The mechanism is structural rather than moral, and this is where things get interesting for anyone designing systems. Quarterly incentive structures reward managers who minimise visible costs and punish those who prepare for risks not yet manifest. Shareholders applaud buybacks and disapprove of defensive capex. Analysts build models on historical volatility that by definition contain no events not yet occurred. A CFO who had proposed two billion pounds of strategic hydrocarbon reserves in 2018, against the possibility of a Middle Eastern war, would have been out within six months, while the same CFO today would be out for not having done it. There is no way to look wise in real time, because wisdom is retrospective, and those who accepted the reputational cost of being called paranoid during the good years are the only ones with room to manoeuvre now.
Beijing has enjoyed two advantages that make its model not easily replicable: state control that permits long-horizon investment without quarterly pressure, and an opaque decision-making structure that can absorb internal reputational costs without having to justify them to the market. Neither condition is native to how Western democracies operate, which creates a competitive asymmetry that cannot be resolved through direct imitation. We cannot become China, but we can stop believing that our current model, as it stands, is adequate to a world in which chokepoints matter again.
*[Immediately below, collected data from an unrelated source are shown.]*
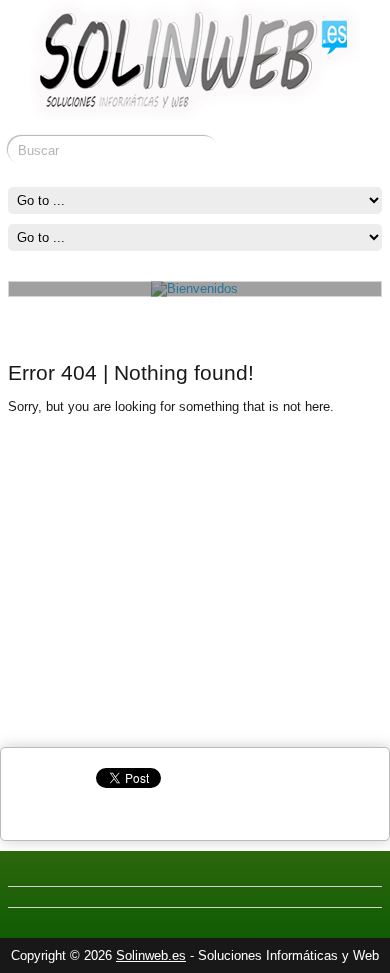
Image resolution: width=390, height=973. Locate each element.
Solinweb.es (151, 955)
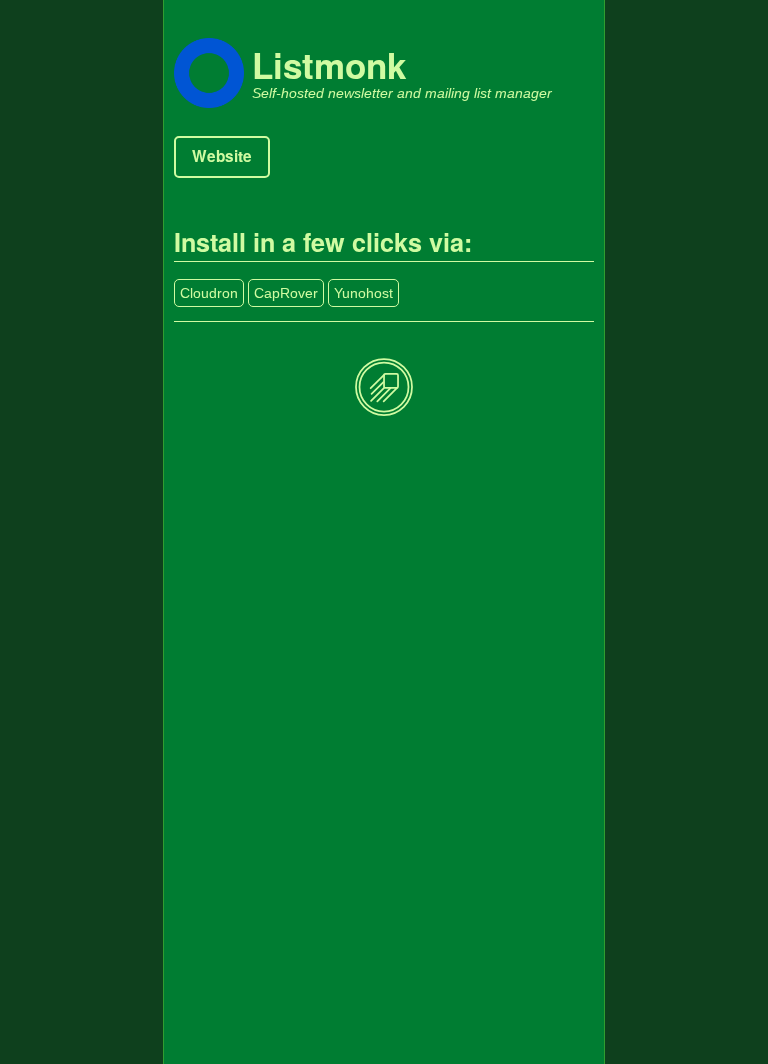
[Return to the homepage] (384, 388)
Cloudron (209, 293)
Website (222, 156)
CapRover (286, 293)
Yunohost (363, 293)
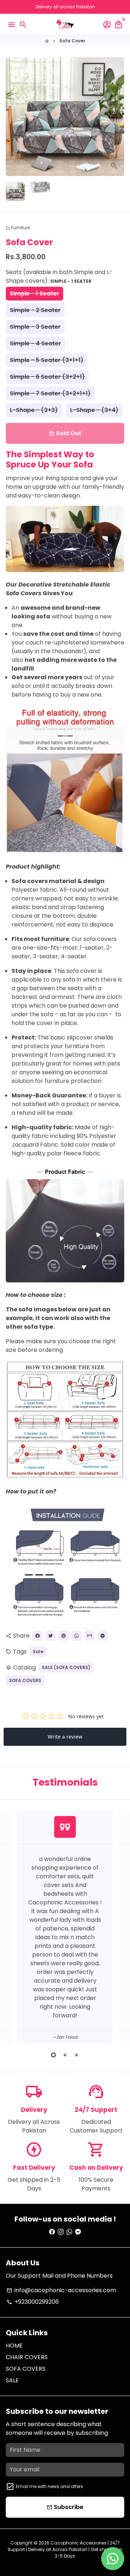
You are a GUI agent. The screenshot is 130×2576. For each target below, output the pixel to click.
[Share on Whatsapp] (77, 1636)
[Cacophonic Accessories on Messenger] (78, 2232)
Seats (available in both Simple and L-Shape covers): (59, 276)
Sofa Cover (72, 41)
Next (117, 116)
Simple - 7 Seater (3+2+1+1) (50, 393)
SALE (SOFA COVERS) (66, 1667)
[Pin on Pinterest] (63, 1636)
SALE (12, 2380)
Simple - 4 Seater (35, 343)
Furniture (18, 227)
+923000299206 (32, 2302)
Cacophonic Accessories (79, 2543)
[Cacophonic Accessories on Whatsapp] (69, 2232)
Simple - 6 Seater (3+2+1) (47, 377)
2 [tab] (65, 2055)
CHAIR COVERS (27, 2357)
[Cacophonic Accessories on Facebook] (52, 2232)
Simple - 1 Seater (34, 293)
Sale (38, 1651)
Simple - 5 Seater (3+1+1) (46, 360)
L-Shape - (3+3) (34, 410)
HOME (14, 2345)
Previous (13, 1926)
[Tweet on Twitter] (51, 1636)
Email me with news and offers (49, 2486)
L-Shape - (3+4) (94, 410)
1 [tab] (53, 2055)
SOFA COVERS (25, 1680)
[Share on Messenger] (103, 1636)
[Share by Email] (89, 1636)
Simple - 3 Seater (35, 327)
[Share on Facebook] (37, 1636)
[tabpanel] (65, 1926)
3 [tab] (76, 2055)
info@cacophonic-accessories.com (61, 2290)
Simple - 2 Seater (35, 310)
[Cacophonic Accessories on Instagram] (61, 2232)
The April Kpler figures make no allowance for comfort: global onshore stocks down 45 million barrels this month alone, production outages running at 12 million barrels a day. Heavy crude fields in Kuwait and Iraq could take four to five months to return to normal levels even in the most optimistic scenario of a full Hormuz reopening, and some infrastructure, Ras Laffan first, could take years. Meanwhile China continues to import from Iran through bilateral arrangements the Strait permits even during the blockade, Russia to Beijing is up almost 41 per cent at the start of the year, and Brent swings between 93 and 125 dollars depending on what Trump says on Truth each morning.
The Reuters count of fifty billion dollars lost is, to my mind, accurate and useless, because it is a photograph taken from the wrong angle. The photograph that matters is the one taken from the position of those who decided twenty years ago that this scenario, precisely this one, would happen sooner or later, and started building the system capable of walking through it without drowning. Nobody is taking that photograph, and by the time someone does, it will probably be too late to respond in time.
Anyone reading this from a position of corporate or institutional responsibility has one useful question to sit with over the coming months. Not whether the war will end soon, nor where Brent will settle after the ceasefire. The question is: "over the next decade, on which scenario are we allocating capital today, and how much of that allocation would survive the test of a similar closure in another chokepoint we are not currently worried about?"
If the answer is "we have not thought about it", we are exactly where Europe was in 2021.